**PROVIDED PASSAGE:**

[Lincoln LUG] IPv6 followup and future topics

Terry Froy tez+lincoln-lug at spilsby.net
Thu Aug 16 18:51:24 UTC 2012


Hi folks,

Thanks for the warm reception I received last night - 'twas good to meet everyone and hope to get know you all better at future meetings!

I have collated a few points from my talk (with links to other resources) which you may wish to read and digest in your own time:

* Impending IPv4 exhaustion - the Chief Scientist at APNIC, Geoff Huston, publishes an automated report which details the amount of address space left in the various world regions which gives approximate run-out dates - the report can be found here: http://www.potaroo.net/tools/ipv4/

APNIC = Asia-Pacific Network Information Centre; the folks who distribute IPv4/IPv6 addresses to ISPs in the Asia-Pacific region.

* Too much 'techie guff' from me - to those who made the very valid point to me of "Why should I as a user need to care about IPv6 ?", the 6UK website does a very good job of answering that question - http://www.6uk.org.uk/

* To those who wanted to know what their current ISP is doing about IPv6: http://www.ispreview.co.uk/index.php/2012/06/uk-isps-respond-to-readiness-fears-on-world-ipv6-launch-day.html

If your ISP isn't listed on here, you should ask them directly - if the front-line support staff don't know, I can probably find out for you so please ask me on-list (as my reply can then be seen by others who may also wish to know the answer).

* Obtaining tunneled IPv6 connectivity:

Tunnelled IPv6 (or 6in4) is a mechanism by which you are able to encapsulate (or 'wrap') an IPv6 packet within an IPv4 packet and transmit that to a remote endpoint; who will then de-encapsulate (or 'unwrap') the IPv6 packet from the IPv4 packet and then relay it for you over the IPv6 Internet.

**MATERIAL PROVIDED:**
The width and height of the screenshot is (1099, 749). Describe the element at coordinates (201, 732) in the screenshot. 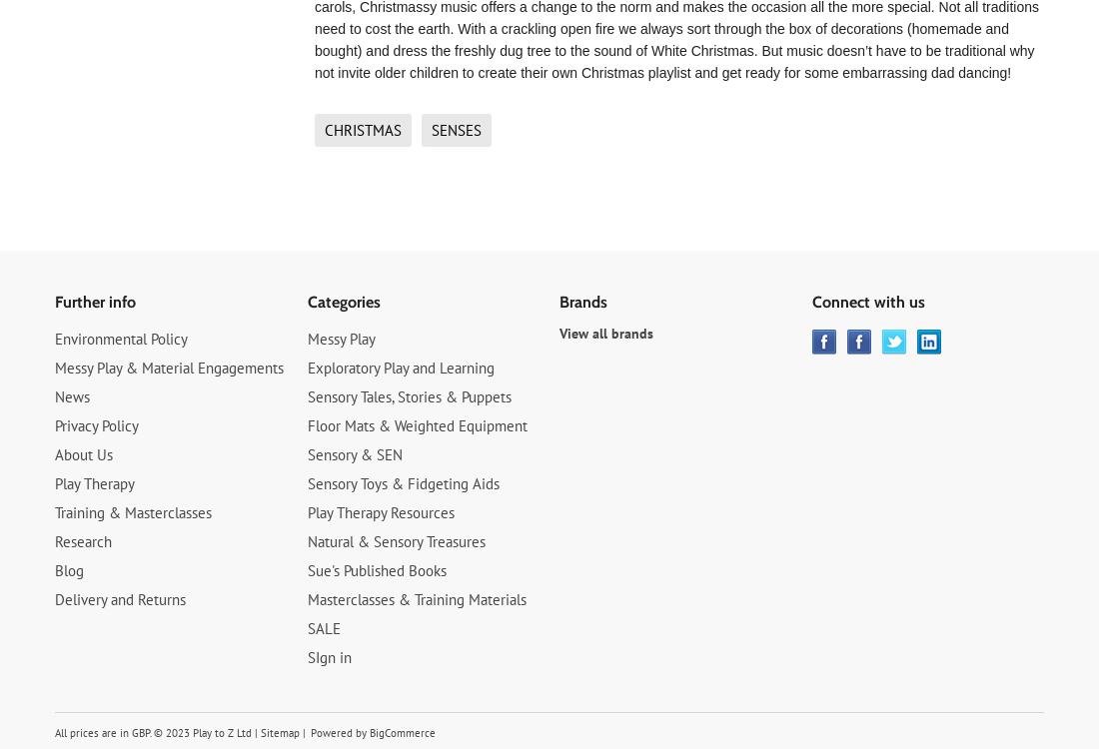

I see `'© 2023 Play to Z Ltd'` at that location.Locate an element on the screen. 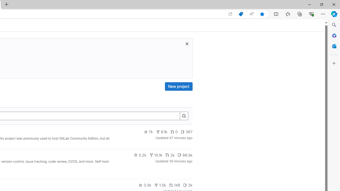 This screenshot has width=340, height=191. 'Class: s14 gl-mr-2' is located at coordinates (185, 185).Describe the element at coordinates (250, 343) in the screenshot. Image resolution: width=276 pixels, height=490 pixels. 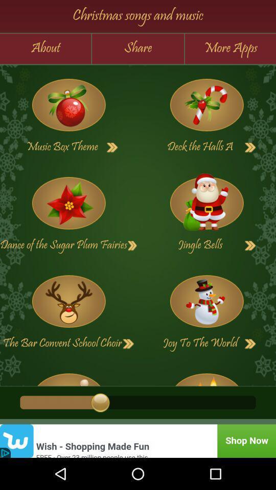
I see `go next` at that location. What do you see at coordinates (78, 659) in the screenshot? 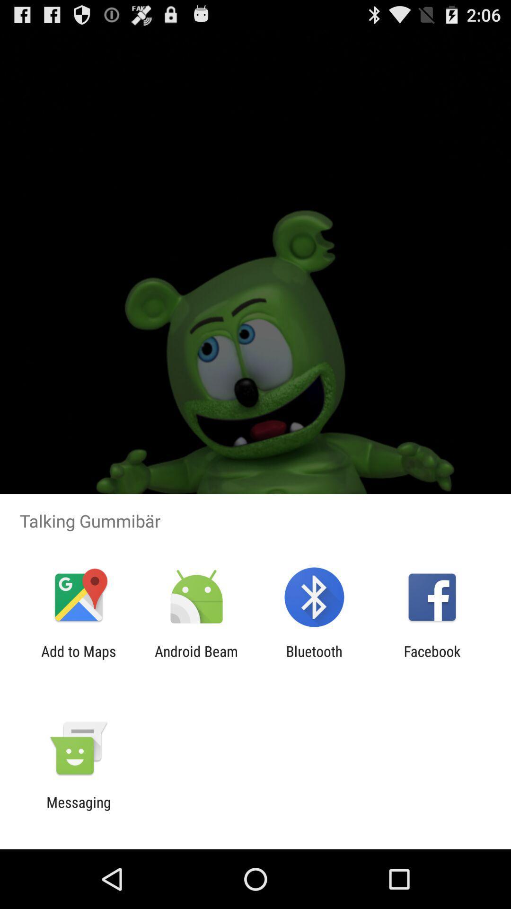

**DIRECTIONS:**
[a] In the IPv6 followup message, rewrite the part that begins at the words "If your ISP" and ends after "the IPv6 Internet.", putting "first-line helpdesk staff" in place of "front-line support staff".
[b] Translate this sentence from the IPv6 followup message into Spanish: "If your ISP isn't listed on here, you should ask them directly - if the front-line support staff don't know, I can probably find out for you so please ask me on-list (as my reply can then be seen by others who may also wish to know the answer)."

**THE RESULTS:**
[a]
If your ISP isn't listed on here, you should ask them directly - if the first-line helpdesk staff don't know, I can probably find out for you so please ask me on-list (as my reply can then be seen by others who may also wish to know the answer).

* Obtaining tunneled IPv6 connectivity:

Tunnelled IPv6 (or 6in4) is a mechanism by which you are able to encapsulate (or 'wrap') an IPv6 packet within an IPv4 packet and transmit that to a remote endpoint; who will then de-encapsulate (or 'unwrap') the IPv6 packet from the IPv4 packet and then relay it for you over the IPv6 Internet.

[b] Si su ISP no figura aquí, debería preguntarle directamente; si el personal de soporte de primera línea no lo sabe, probablemente yo pueda averiguarlo por usted, así que pregúnteme en la lista (ya que así mi respuesta podrá verla también otra gente que quiera saberlo).